Six sigma’s limitations are inherent in its nature as a project-oriented, problem solving regimen. It deploys statistical analytic tools to uncover flaws in the execution of an existing process

FITTING SIX SIGMA INTO PROCESS MANAGEMENT
Business processes provide the context for DMAIC. Before beginning a six- sigma project, a company should create a SIPOC (supplier, input, process, output, customer) model of its processes relate the problem to be solved to a specific business process and map that process (document its steps). The process map provides an analytic framework for identifying the specific actions causing the observed problem. Once the problem’s source has been identified the remedy establishing specifications for aeration or installing shorter forks on the lift is typically straight forward and localized to the problematic activity.
Although DMAIC ensures the correct execution of the steps of a process and enables minor modifications to the process design, when there is a large gap between current and desired performance a process will need an entirely new design. Creating one is something for which six sigma with its analytic rather than creative orientation is unequipped. When a process is operating consistently but at a performance level lower than required and when the reason is that the overall design is flawed, six sigma will spin its wheels. There was no single narrow root cause why Progressive’s process for handling claims was taking 10 days. Indeed, there was no “problem” with the execution of that process; it was operating correctly and consistently. When market circumstances demanded that Progressive come up with a breakthrough approach that would allow claims to be handled in hours rather than days an entirely new design was needed.

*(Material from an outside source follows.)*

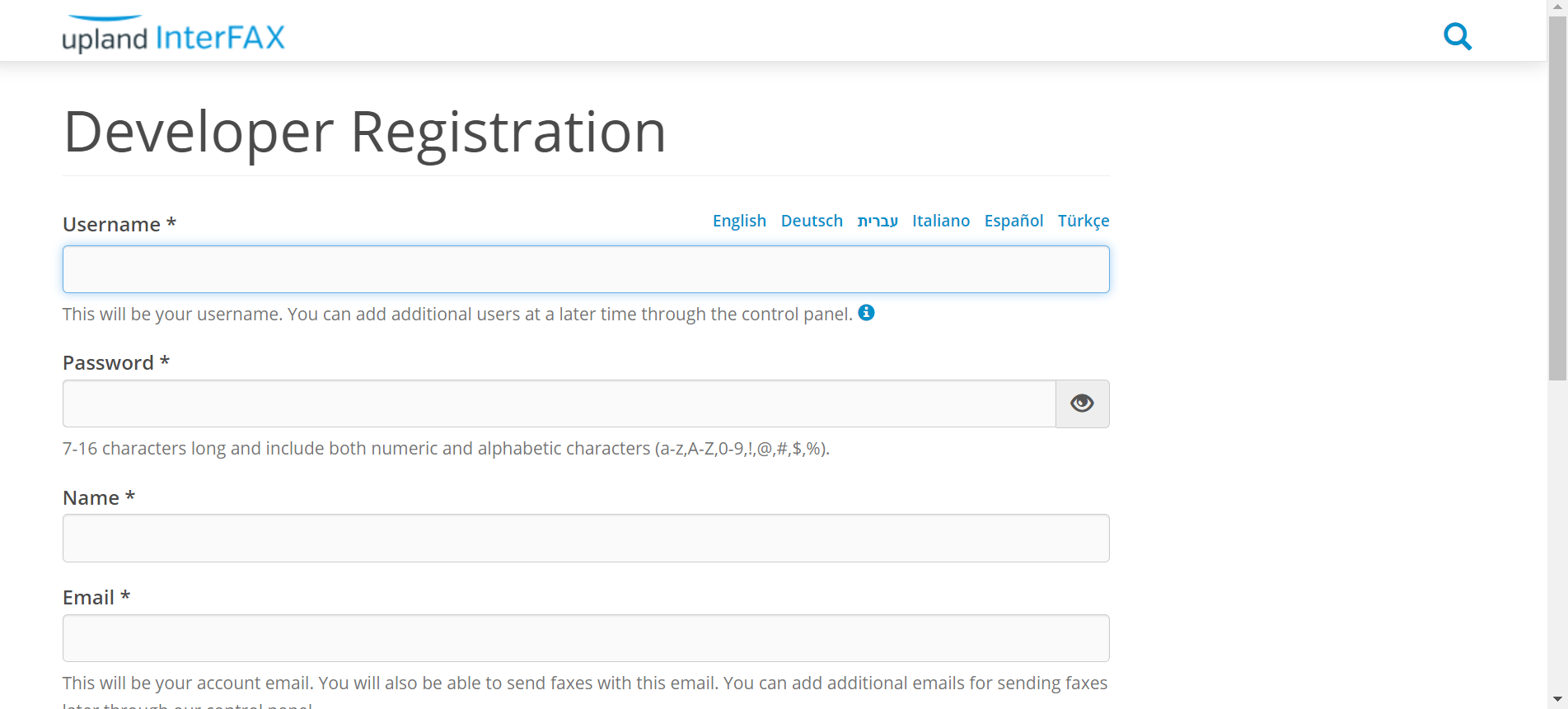Switch the form language to Deutsch
This screenshot has height=709, width=1568.
coord(812,221)
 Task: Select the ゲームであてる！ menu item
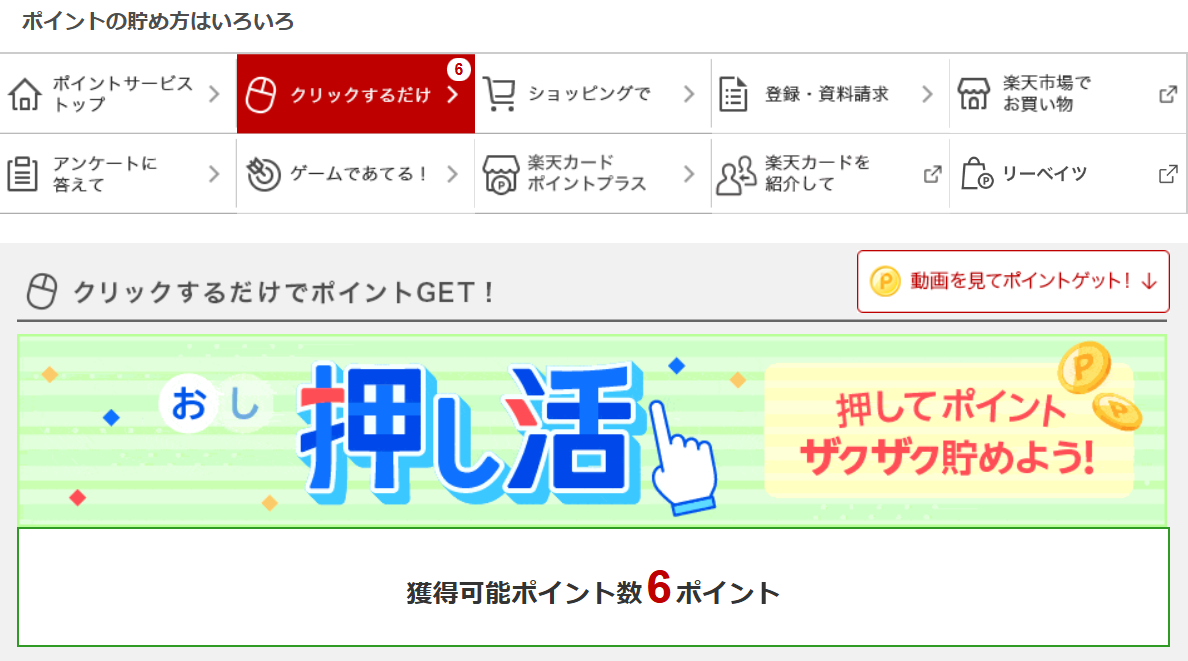pyautogui.click(x=356, y=174)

The distinction between improving process performance and creating a new process design is related to the distinction between waste and non-value-adding work. Waste comes from

individual activities erroneously or inconsistently performed: DMAIC is effective at tracking down the source of waste so they may be eliminated. Non- value- adding work on the other hand is work that holds the process together and so cannot be eliminated readily. Process redesign aims to reduce the amount of non value- adding work. Identifying non-value-adding work is the easy part: the hard part is reorganizing the process so that less of it is needed.
Some companies want the six-sigma label even though they have recognized the limitations of DMAIC; they are stretching six-sigma to include process management and process redesign. A few are applying to process design a GE developed variant of DMAIC originally developed to guide the development of high-quality products DMADV (define, measure, analyze, design and variety). But it’s better to call things what they really are.


















CONCLUSION

Process management is the culmination of the movement to transform business operations. As companies move along the six-sigma learning curve, they will encounter the same challenges they confronted with previous initiatives. After picking the low-hanging fruit they will find themselves in need of a broader and more robust approach. Subsuming six sigma beneath the process- management umbrella addresses those challenges and allows companies to reap its substantial benefits while keeping it away from where it won’t work. Because process management entails major changes to virtually all management systems, it demands absolute commitment from executives. Companies that rise to the challenges will garner extraordinary rewards: not just cost savings but accelerated new-product introduction, major improvements in customer satisfaction and sharp increases in profitability.